Required action ::
Of the entries below, return only those lines from the line with "Choose Create blank calendar option" to the line with "Select the Dividendový výnos link", exactly, both included.

Extracted material ::
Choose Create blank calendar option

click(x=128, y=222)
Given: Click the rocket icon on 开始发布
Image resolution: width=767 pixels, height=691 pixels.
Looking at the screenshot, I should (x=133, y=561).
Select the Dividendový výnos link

* * *

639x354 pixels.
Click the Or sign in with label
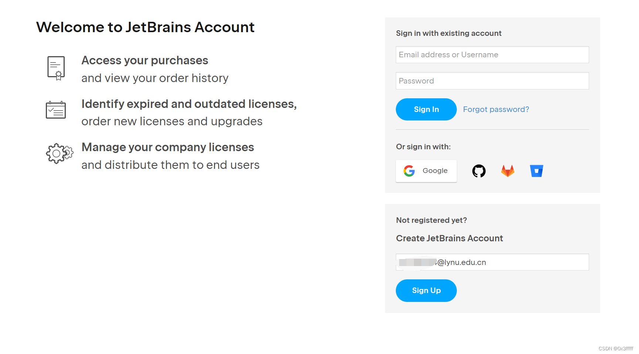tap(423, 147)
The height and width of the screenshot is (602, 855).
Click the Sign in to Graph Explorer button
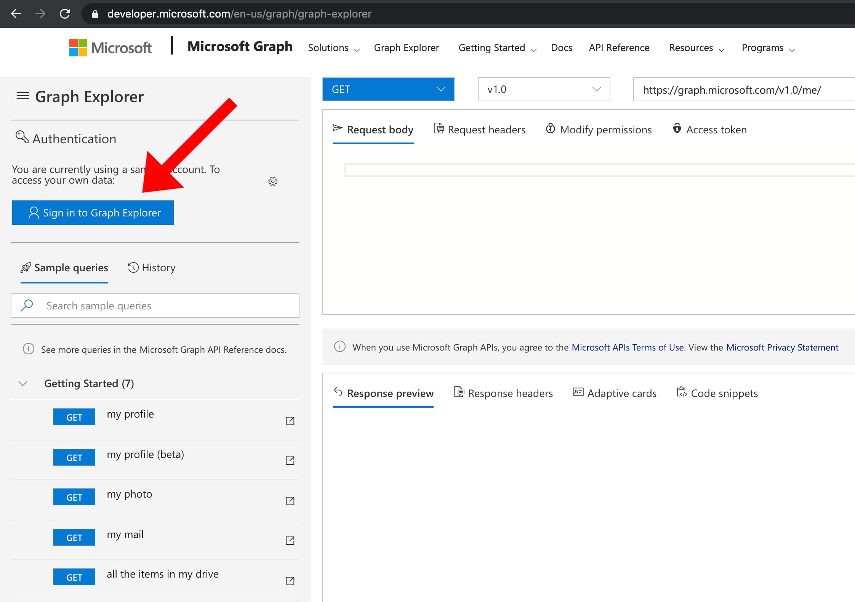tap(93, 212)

Expected output ::
Choose Create blank calendar option

click(x=128, y=222)
Given: Click the rocket icon on 开始发布
Image resolution: width=767 pixels, height=691 pixels.
Looking at the screenshot, I should (x=133, y=561).
Select the Dividendový výnos link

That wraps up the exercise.